- [SOURCE]
Le repas au resto du camping est bon, sans pizza. C’est un restaurant qui cherche à être assez sélect mais cela ne l’empêche pas d’avoir une télévision grand écran, avec bien sûr un match de foot. A croire que les gens viennent manger pour cela.
Dans ce camping nous avons rencontré des cyclo randonneurs Français de Montbéliard très sympathiques ; ils font le tour de la Sicile mais dans l’autre sens. Ce sont les premiers, et peut-être les derniers cyclistes français que nous croisons.
De PIZZOLATO à VALDERICE, 69 kms
MARSALA[1] puis TRAPANI par la côte, en passant le long de salines avec des petits moulins mignons. La piste, car il y en a une, nous amène parfois à faire des passages sur les plages, entre les parasols, et même à passer par l’intérieur d’un café (mais là c’était sûrement une erreur de notre part, du moins j’espère).

- [LIGNES FOURNIES]
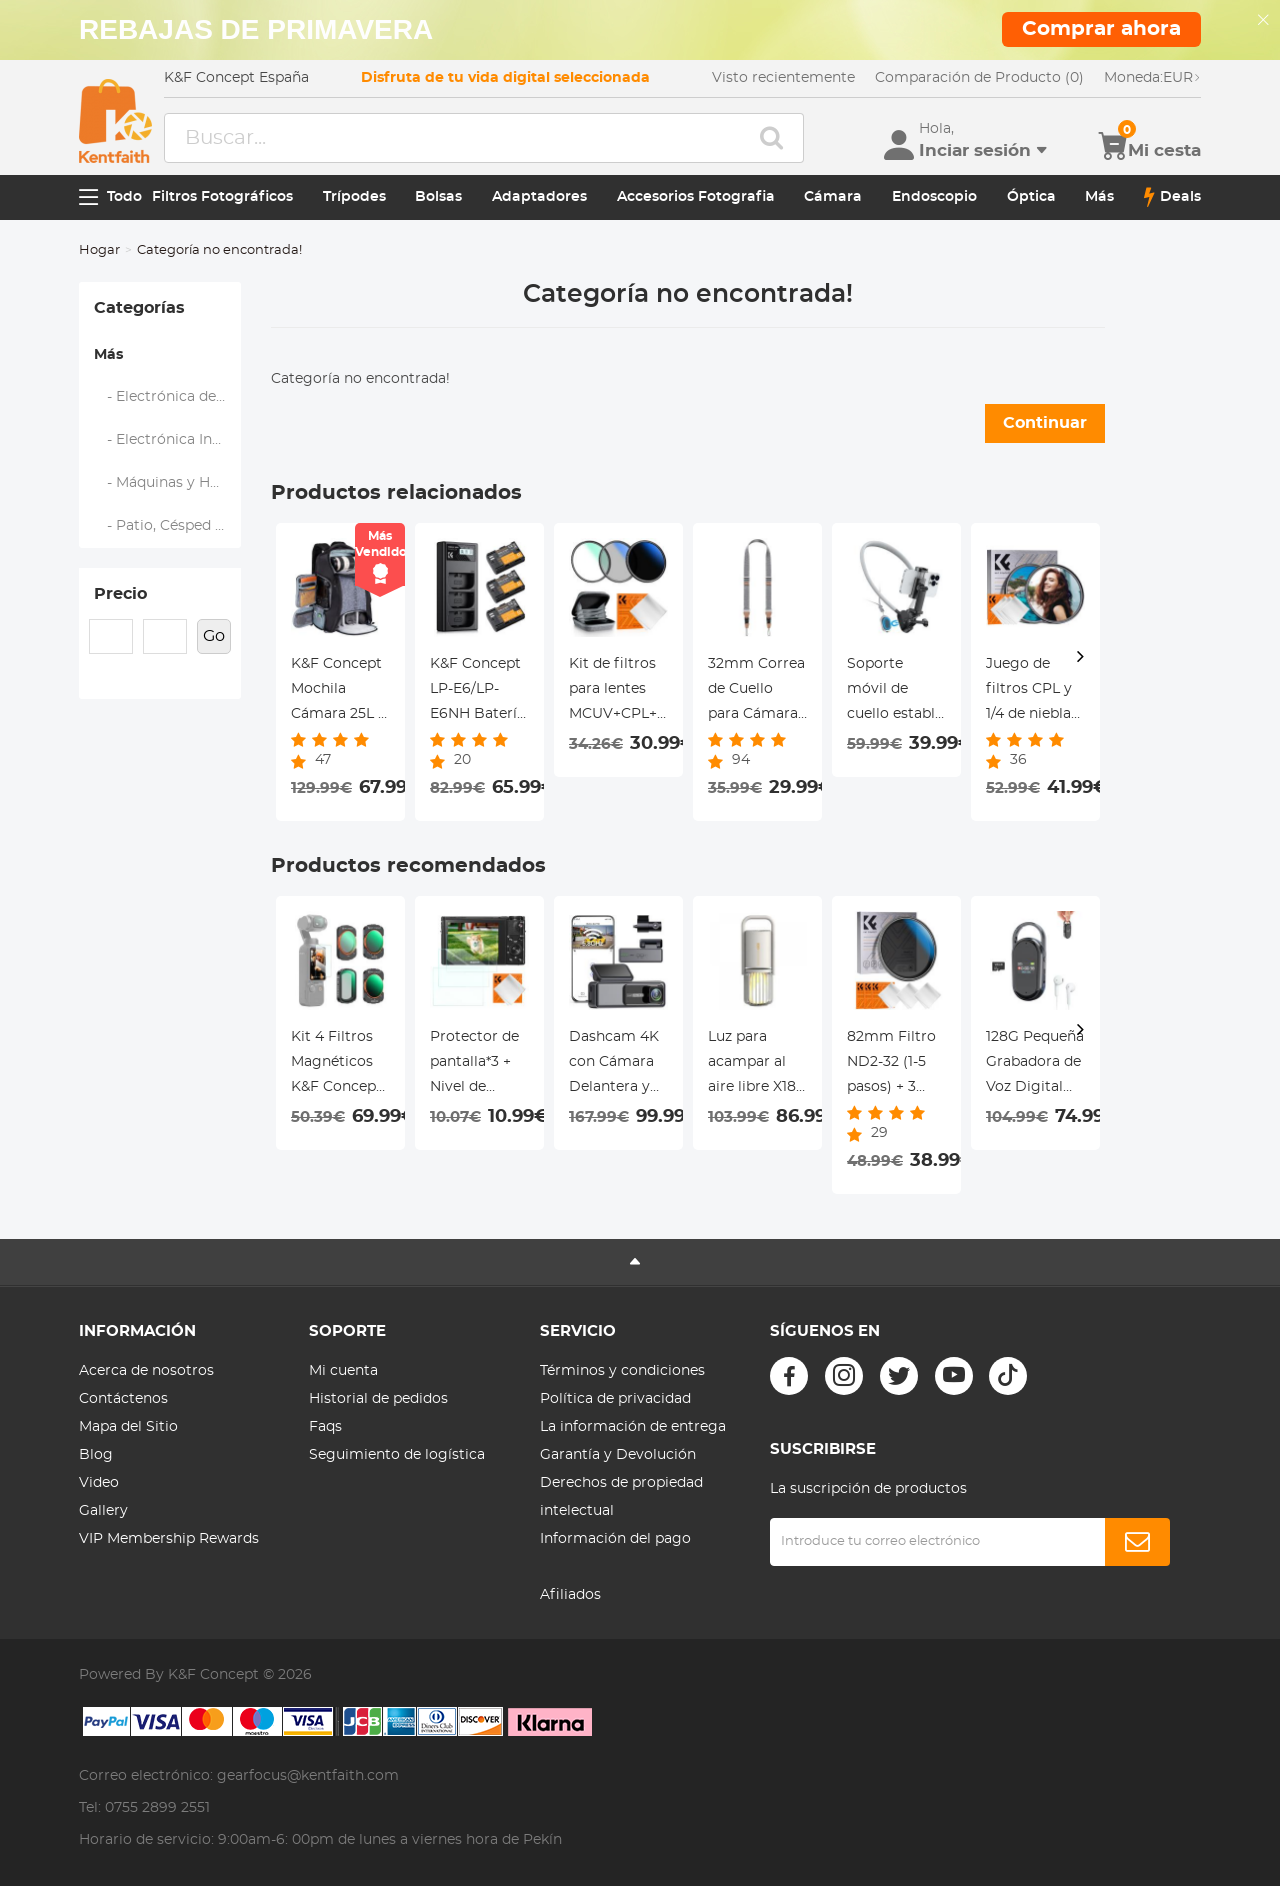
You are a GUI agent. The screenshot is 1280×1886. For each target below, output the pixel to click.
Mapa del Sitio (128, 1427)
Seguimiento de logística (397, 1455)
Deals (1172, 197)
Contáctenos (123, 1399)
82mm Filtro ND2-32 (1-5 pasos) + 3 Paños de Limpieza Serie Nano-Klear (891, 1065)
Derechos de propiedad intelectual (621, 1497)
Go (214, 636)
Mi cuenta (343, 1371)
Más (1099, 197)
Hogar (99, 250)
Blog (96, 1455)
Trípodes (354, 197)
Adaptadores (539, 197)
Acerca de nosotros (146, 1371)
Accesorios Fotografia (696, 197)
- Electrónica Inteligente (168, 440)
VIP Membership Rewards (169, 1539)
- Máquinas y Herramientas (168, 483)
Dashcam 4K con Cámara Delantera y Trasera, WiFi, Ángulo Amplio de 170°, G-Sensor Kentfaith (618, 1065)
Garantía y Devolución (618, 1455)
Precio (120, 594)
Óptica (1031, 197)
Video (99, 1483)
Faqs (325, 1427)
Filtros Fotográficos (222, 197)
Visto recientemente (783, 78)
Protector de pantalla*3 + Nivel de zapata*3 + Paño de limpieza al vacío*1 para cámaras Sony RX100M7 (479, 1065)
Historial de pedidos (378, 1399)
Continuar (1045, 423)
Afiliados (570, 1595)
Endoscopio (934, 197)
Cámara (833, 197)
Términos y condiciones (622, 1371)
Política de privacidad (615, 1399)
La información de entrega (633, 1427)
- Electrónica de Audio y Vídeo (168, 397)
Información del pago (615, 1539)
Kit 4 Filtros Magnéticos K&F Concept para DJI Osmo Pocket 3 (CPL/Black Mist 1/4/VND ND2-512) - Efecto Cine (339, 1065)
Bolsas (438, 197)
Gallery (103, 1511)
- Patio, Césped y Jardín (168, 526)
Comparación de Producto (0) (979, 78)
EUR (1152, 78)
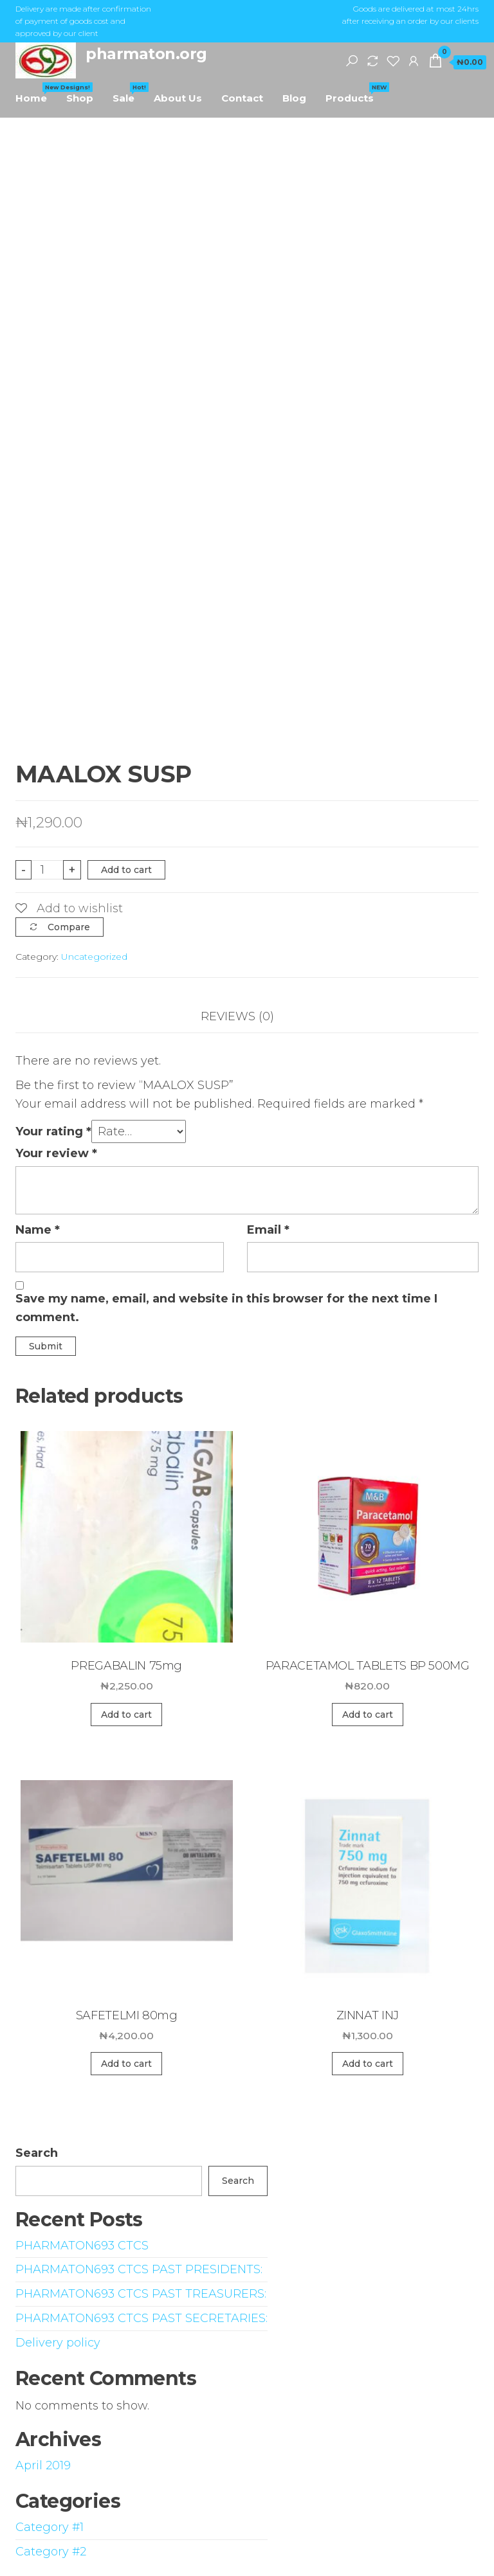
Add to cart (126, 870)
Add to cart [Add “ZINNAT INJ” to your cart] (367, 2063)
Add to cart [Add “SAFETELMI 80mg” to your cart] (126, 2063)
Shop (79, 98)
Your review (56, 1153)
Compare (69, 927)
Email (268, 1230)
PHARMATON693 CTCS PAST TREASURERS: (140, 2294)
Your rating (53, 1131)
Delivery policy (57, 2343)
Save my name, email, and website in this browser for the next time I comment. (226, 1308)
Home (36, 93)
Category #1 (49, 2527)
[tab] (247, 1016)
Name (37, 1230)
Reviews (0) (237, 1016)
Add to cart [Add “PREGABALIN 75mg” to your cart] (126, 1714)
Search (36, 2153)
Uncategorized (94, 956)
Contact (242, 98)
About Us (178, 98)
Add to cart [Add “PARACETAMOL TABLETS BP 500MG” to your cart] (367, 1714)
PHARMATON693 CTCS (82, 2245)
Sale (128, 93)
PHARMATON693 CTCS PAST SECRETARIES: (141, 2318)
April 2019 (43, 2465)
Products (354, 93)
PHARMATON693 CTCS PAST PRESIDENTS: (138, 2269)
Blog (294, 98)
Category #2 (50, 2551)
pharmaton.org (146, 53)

- [TRAVAIL À FAIRE] Poursuivez le récit du voyage à vélo en Sicile à partir de sa dernière phrase. Les lignes n'ont aucun rôle ici.

- [RÉSULTAT OBTENU]
Il y a un vent orageux, souvent favorable mais le temps très lourd. De gros incendies se sont déclarés dans les collines. Un petit canadair fait des va-et-vient mais il semble bien dépourvu face à une telle immensité de feu. Le nuage de fumée est énorme.
Nous nous sommes arrêtés dans un camping à 7 ou 8 kilomètres de l’incendie mais par moments nous recevons des cendres. Nous sommes inquiets pour notre tente. Le vent est fort et le nuage de fumée change fréquemment de direction. Nous constatons tout cela en dégustant une glace sur une terrasse près de la plage, c’est dire combien notre angoisse est à son comble.
[1] Ce nom fait penser à la ville de Marsal en Lorraine, et donc au sel, mais il vient de Marsa Allah, port de Dieu. C’est une ville de 80000 habitants et elle est surtout réputée pour son vin. C’est Trapani qui est davantage tournée vers l’exploitation du sel.
De VALDERICE à TRAPPETO, 57 kms
Pas de problème ce matin pour aller vers l’Est et couper ainsi la pointe de SAN VITO. Nous rejoignons la mer à CASTELLAMMARE DEL GOLFO et en arrivant le point de vue sur le golfe du même nom est superbe.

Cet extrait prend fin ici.